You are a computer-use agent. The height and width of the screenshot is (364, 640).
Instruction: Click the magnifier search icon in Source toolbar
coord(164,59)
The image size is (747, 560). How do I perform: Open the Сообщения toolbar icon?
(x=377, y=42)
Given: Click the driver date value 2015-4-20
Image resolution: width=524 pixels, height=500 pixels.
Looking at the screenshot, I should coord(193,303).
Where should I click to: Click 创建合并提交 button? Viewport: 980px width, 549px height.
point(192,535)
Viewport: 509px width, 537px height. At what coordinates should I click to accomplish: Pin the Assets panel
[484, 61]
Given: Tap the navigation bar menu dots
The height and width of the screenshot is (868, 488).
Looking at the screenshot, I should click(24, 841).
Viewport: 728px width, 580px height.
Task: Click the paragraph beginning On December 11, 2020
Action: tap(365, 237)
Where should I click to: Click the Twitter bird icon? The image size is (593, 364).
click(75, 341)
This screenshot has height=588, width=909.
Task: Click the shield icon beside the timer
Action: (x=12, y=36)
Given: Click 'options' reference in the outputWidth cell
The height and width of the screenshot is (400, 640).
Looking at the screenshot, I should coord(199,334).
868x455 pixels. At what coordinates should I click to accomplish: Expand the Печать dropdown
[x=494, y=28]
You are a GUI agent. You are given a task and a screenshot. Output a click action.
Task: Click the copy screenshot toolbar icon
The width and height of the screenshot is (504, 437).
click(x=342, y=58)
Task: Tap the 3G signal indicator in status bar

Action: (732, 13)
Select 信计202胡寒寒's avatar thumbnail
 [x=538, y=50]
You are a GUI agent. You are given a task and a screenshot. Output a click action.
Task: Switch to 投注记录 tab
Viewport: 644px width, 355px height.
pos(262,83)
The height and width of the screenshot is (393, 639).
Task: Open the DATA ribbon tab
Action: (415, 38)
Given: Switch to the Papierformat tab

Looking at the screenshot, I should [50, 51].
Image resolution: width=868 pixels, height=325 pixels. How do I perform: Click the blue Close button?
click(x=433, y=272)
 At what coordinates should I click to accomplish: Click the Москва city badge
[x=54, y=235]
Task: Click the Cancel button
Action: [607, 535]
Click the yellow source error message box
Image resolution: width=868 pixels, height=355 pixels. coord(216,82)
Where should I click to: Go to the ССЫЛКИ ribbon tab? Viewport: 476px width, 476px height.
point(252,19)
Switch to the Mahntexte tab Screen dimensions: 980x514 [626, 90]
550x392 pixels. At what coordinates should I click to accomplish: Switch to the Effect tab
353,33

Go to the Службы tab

· · ·

● **Task to carry out**
Reply by returning the full set of records above exactly.

● **Answer for this exercise**
You are a computer-use agent. The height and width of the screenshot is (364, 640).
Instruction: Click the magnifier search icon in Source toolbar
coord(164,59)
The image size is (747, 560). How do I perform: Open the Сообщения toolbar icon?
(x=377, y=42)
Given: Click the driver date value 2015-4-20
Image resolution: width=524 pixels, height=500 pixels.
Looking at the screenshot, I should coord(193,303).
Where should I click to: Click 创建合并提交 button? Viewport: 980px width, 549px height.
point(192,535)
Viewport: 509px width, 537px height. At what coordinates should I click to accomplish: Pin the Assets panel
[484, 61]
Given: Tap the navigation bar menu dots
The height and width of the screenshot is (868, 488).
Looking at the screenshot, I should click(24, 841).
Viewport: 728px width, 580px height.
Task: Click the paragraph beginning On December 11, 2020
Action: tap(365, 237)
Where should I click to: Click the Twitter bird icon? The image size is (593, 364).
click(75, 341)
This screenshot has height=588, width=909.
Task: Click the shield icon beside the timer
Action: (x=12, y=36)
Given: Click 'options' reference in the outputWidth cell
The height and width of the screenshot is (400, 640).
Looking at the screenshot, I should coord(199,334).
868x455 pixels. At what coordinates should I click to accomplish: Expand the Печать dropdown
[x=494, y=28]
You are a GUI agent. You are given a task and a screenshot. Output a click action.
Task: Click the copy screenshot toolbar icon
The width and height of the screenshot is (504, 437).
click(x=342, y=58)
Task: Tap the 3G signal indicator in status bar

Action: (732, 13)
Select 信计202胡寒寒's avatar thumbnail
 [x=538, y=50]
You are a GUI agent. You are given a task and a screenshot. Output a click action.
Task: Switch to 投注记录 tab
Viewport: 644px width, 355px height.
pos(262,83)
The height and width of the screenshot is (393, 639).
Task: Open the DATA ribbon tab
Action: (415, 38)
Given: Switch to the Papierformat tab

Looking at the screenshot, I should [50, 51].
Image resolution: width=868 pixels, height=325 pixels. How do I perform: Click the blue Close button?
click(x=433, y=272)
 At what coordinates should I click to accomplish: Click the Москва city badge
[x=54, y=235]
Task: Click the Cancel button
Action: [607, 535]
Click the yellow source error message box
Image resolution: width=868 pixels, height=355 pixels. coord(216,82)
Where should I click to: Go to the ССЫЛКИ ribbon tab? Viewport: 476px width, 476px height.
point(252,19)
Switch to the Mahntexte tab Screen dimensions: 980x514 [626, 90]
550x392 pixels. At what coordinates should I click to accomplish: Switch to the Effect tab
353,33

Go to the Службы tab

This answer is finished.